Human Rights & Equality

Indigenous Peoples & Reconciliation

Science & Technology

Building children’s self-confidence through math

John Mighton is empowering frustrated math learners and educators with a teaching philosophy and methodology that assumes all kids can learn math.

Taking the division out of math classrooms.

In North American schools, math too often divides people: those who can grasp basic concepts and those who can’t, those who can afford small classes and private tutors, and those who lack the resources. 

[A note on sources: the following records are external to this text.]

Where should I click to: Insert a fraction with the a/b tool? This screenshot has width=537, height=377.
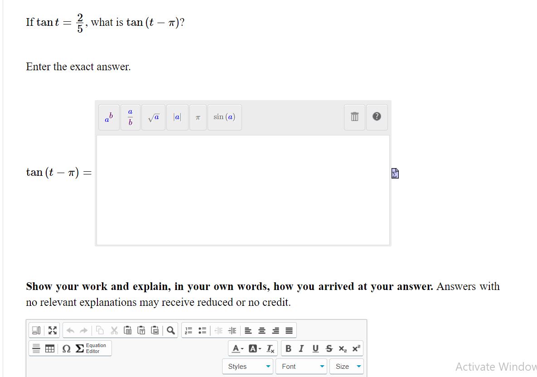pyautogui.click(x=130, y=117)
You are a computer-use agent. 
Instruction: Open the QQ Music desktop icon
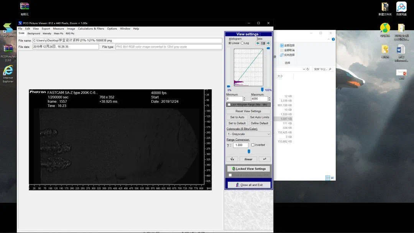pos(385,28)
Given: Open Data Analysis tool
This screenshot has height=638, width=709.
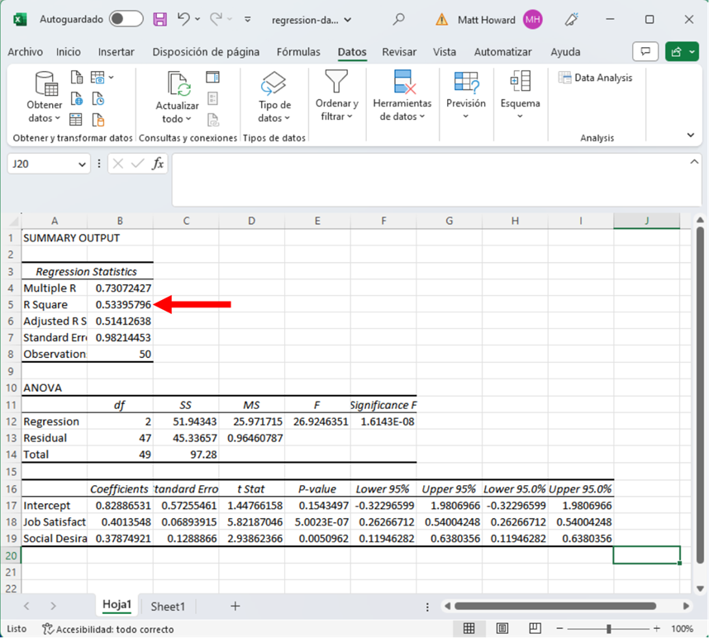Looking at the screenshot, I should pos(595,78).
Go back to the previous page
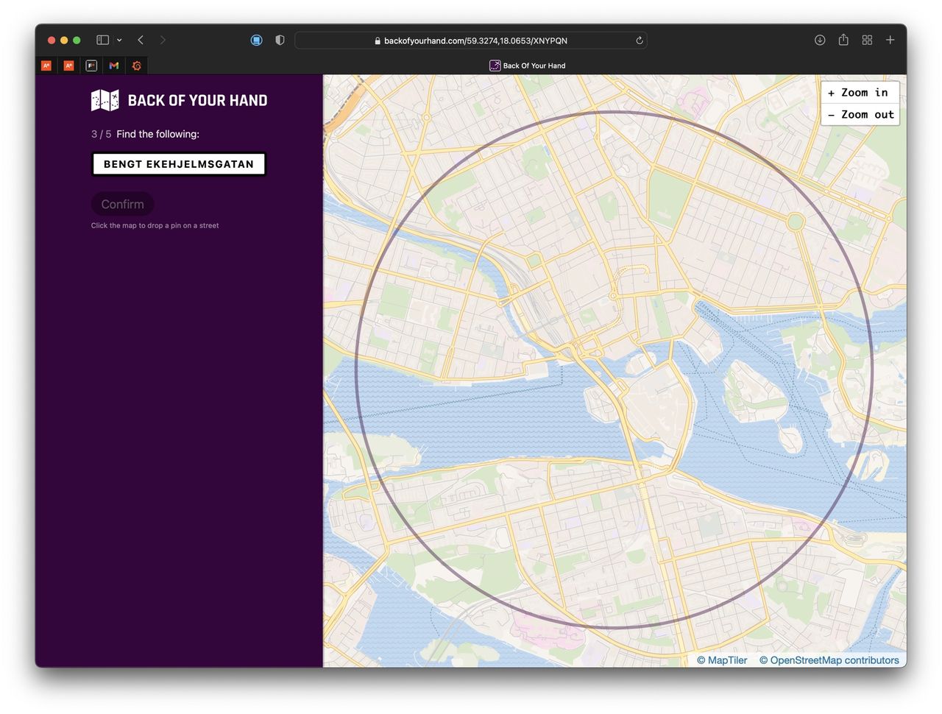Image resolution: width=942 pixels, height=714 pixels. tap(141, 40)
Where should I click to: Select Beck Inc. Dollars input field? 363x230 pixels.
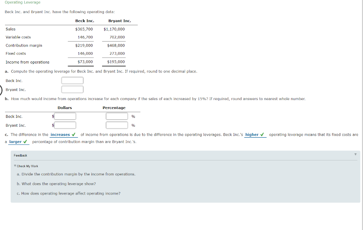pos(65,116)
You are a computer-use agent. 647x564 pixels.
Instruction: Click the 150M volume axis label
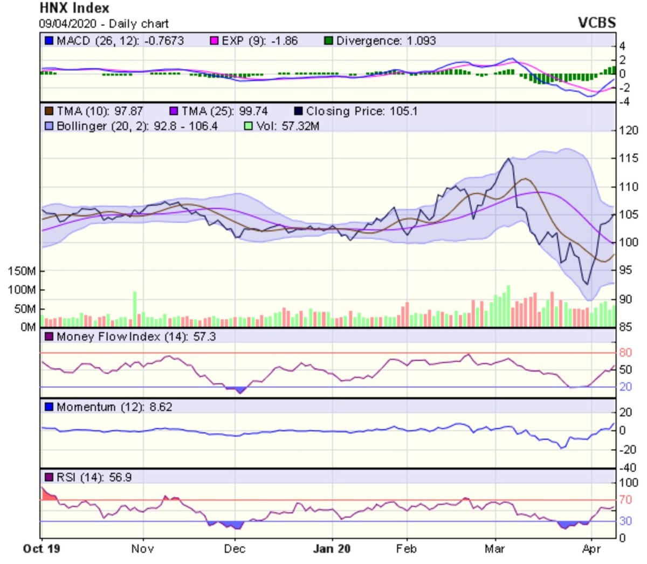point(22,271)
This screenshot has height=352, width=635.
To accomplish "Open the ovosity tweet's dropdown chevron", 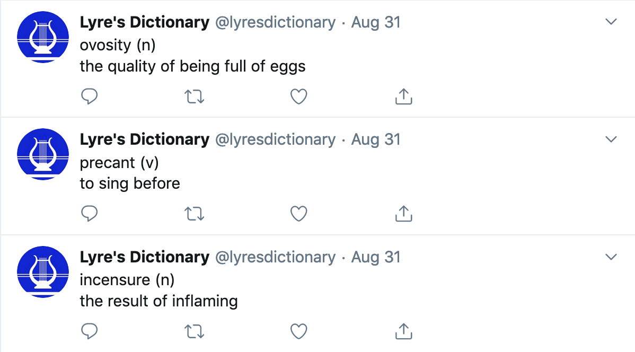I will click(x=611, y=21).
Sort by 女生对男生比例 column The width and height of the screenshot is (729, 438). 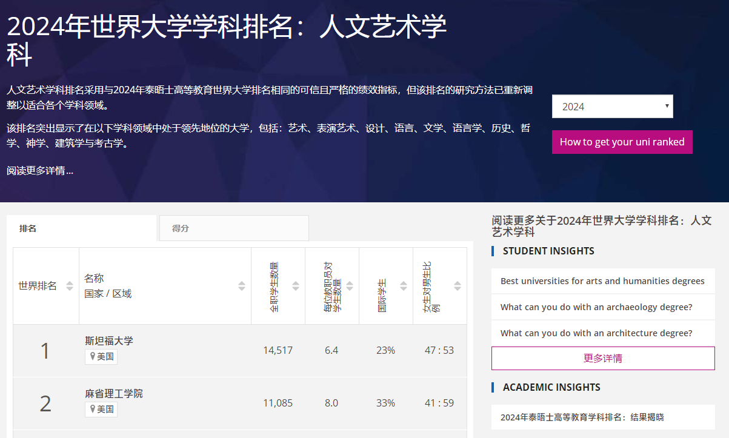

Traditional methods for teaching math leave most teachers unprepared to manage the individual strengths and weaknesses of their students. Struggling students learn to blame themselves instead of a system that failed to set them up for success and this can have long-lasting impacts on their self-esteem and future career prospects.  

As a child, John Mighton read a book about time-travelling that left him with the impression that math is magical and transcendent. But after getting a ‘D’ in calculus during university, John dropped math to pursue playwriting. While he became a successful writer, even earning a Governor General’s Award, his childhood beliefs about math’s magic stayed with him, and he stayed connected to the subject as a part-time tutor.  

John found his students were being discouraged about their capacity for learning math, and he started to imagine a new teaching paradigm premised on the idea that all kids can learn math. He returned to school, earned a doctorate in mathematics, and in 1999, he launched JUMP — Junior Undiscovered Mathematical Prodigies.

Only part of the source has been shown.